* SELECTED EXTRACT:

Bikehood Hub DC
Redesigning the digital experience for Gearin' Up Bicycles, a dual refurbished bike shop and job training program in Washington, DC
Overview: UX Academy Student Project
Role: UX Researcher, UX and UI Designer
Software: Figma, Maze
Product: Responsive Design
Timeline: 5 WeeksClickable Prototype
Bikehood Hub DC is located in a city with a newly biking infrastructure and competes other bike shops. Bikehood Hub DC differs from other bike shops by providing free community bike maintenance workshops and refurbished bikes to promote sustainable transportation. Bikehood Hub DC targets eager professionals who want to give back to the community. However,
In this project, I do a redesign of their website to ensure the digital experience increases potential donations and interests for the workshop events.
*Throughout this project, I refer to Gearin' Up Bicycles as Bikehood Hub DC for client's wish.
To further understand what areas to redesign, I first conducted an audit of the current website, taking inventory of the overall layout, navigation, and information architecture.
- No mission statement
- No clear call-to-action-items
- Parts of the page are not responsive
- The Twitter feed competes with upcoming events section
- Similar events are separated under two tabs
- Information about bike maintenance workshops, bike, sale, and repair services are not mentioned on the homepage
I learned from this audit that Bikehood Hub DC doesn't show what services they offer on the home-page, creating a high learning curve for users who may not be familiar with this nonprofit. So for this redesign, I focus on my high-level goals on the navigation of clear call-to-action items as well as the branding.
1. Revamp the organization’s information architecture to streamline task flow
2. Centralized the booking process on the website while integrating donation asks to increase funding
3. Create a responsive design for the mobile application
4. Redesign the color palette and photography style
By clearly understanding the issues of the websites, I am better able to guide my research and design. For research, I conducted market research and user interviews to learn more about why people bike and what the digital and the nondigital experience of purchasing a bike.
For my market research, I focused on 4 top local bike shops in DC tha may compete with Bikehood Hub DC. I also looked at indirect competitors where users can buy a secondhand bike.
- All competitors have a website and reviews on Yelp. Many are family-owned.
- All have a responsive website that supports mobile devices but all have different navigation architecture. Ivy City Bicycle Space was the only website without a search bar.
- All direct competitors provide repair services but the indirect competitors do not.
- The product details page varied per website.
- The Daily Rider and Ivy City Bicycle Space were the only websites that did not provide online shipping
- Conte's Bike Shop, Takoma Bicycle, and Amazon are the only websites that displays a review section but people rarely leave reviews.

* WHAT IS ASKED:
Decide whether each of the following statements agrees with the Bikehood Hub DC case study. Answer yes or no for each, and quote the exact words from the case study that settle it.
1. The audit of the current website found that it had no mission statement.
2. The indirect competitors offer repair services.
3. Ivy City Bicycle Space's website was the only one without a search bar.

* DATASET RECORDS:
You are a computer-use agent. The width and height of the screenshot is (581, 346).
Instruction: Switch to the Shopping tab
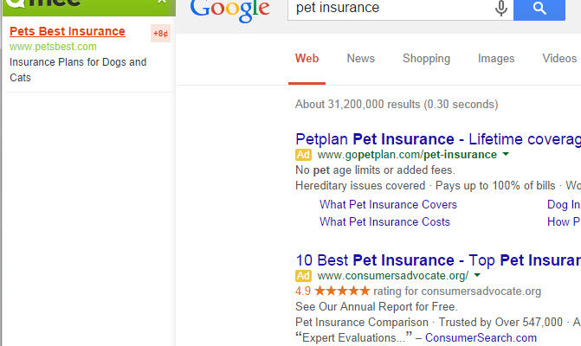tap(426, 59)
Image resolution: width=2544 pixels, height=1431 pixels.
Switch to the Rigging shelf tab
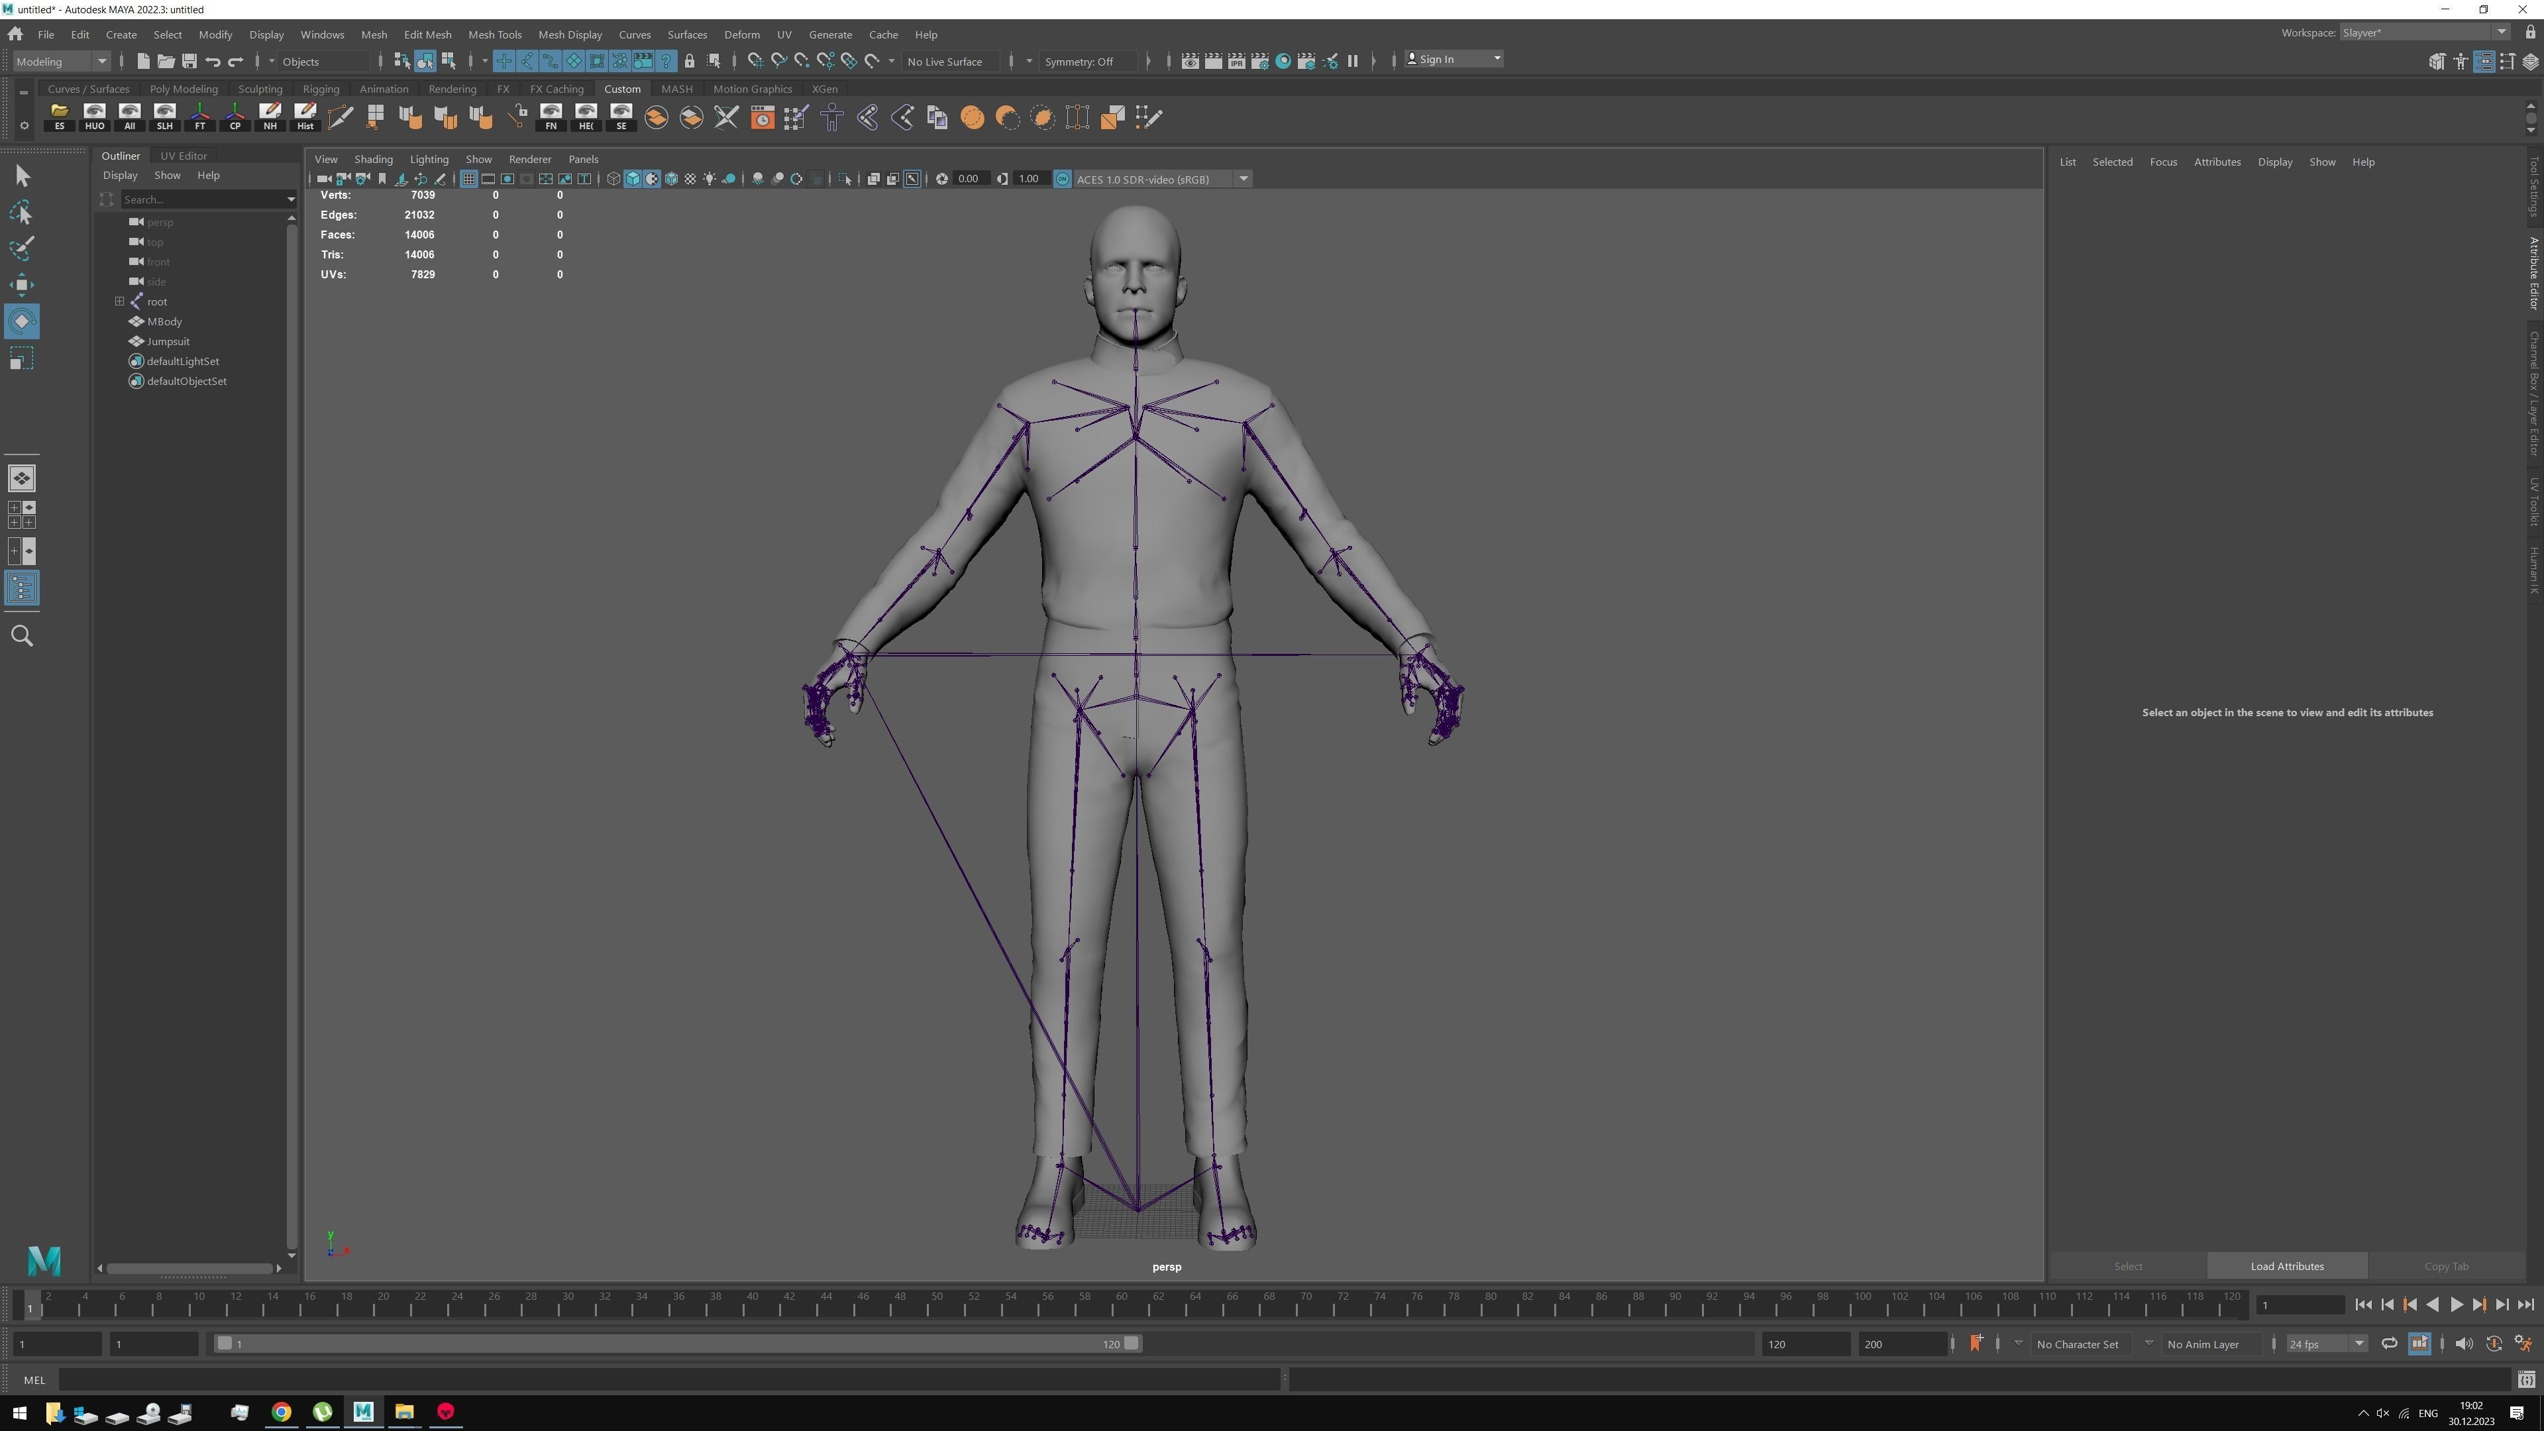click(321, 89)
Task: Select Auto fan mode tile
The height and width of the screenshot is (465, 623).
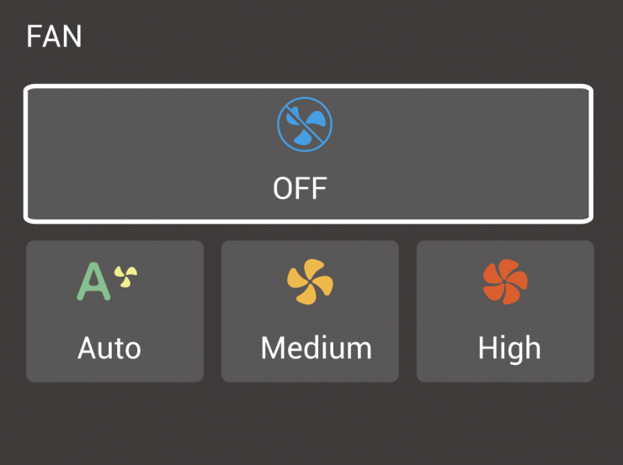Action: pos(114,311)
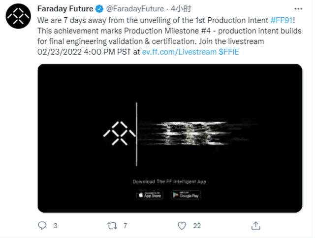Click the like count of 22
Viewport: 315px width, 238px height.
point(197,226)
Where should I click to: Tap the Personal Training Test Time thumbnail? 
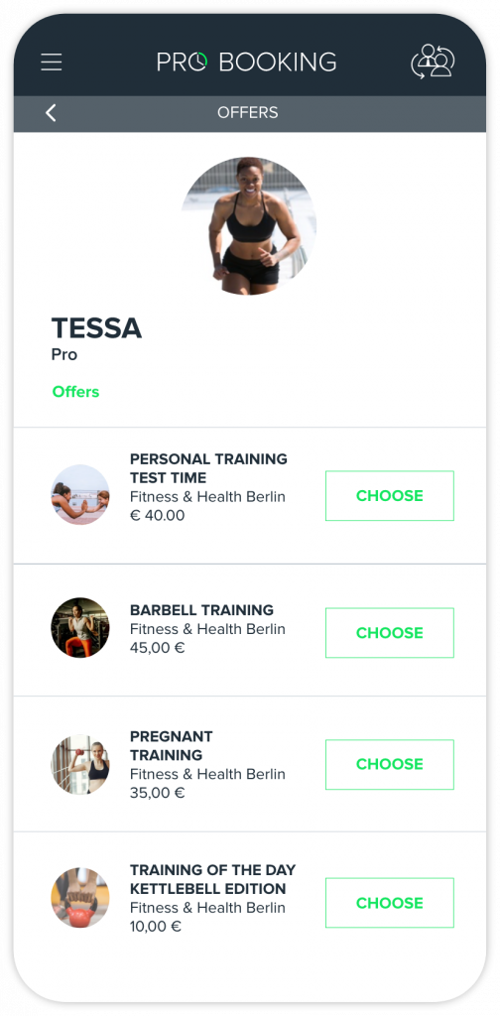80,494
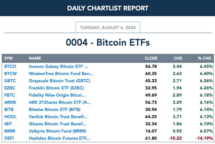Open Franklin Bitcoin ETF (EZBC) link
This screenshot has height=144, width=215.
56,88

* OUTPUT:
1. Yes: "No mission statement"
2. No: "All direct competitors provide repair services but the indirect competitors do not."
3. Yes: "Ivy City Bicycle Space was the only website without a search bar."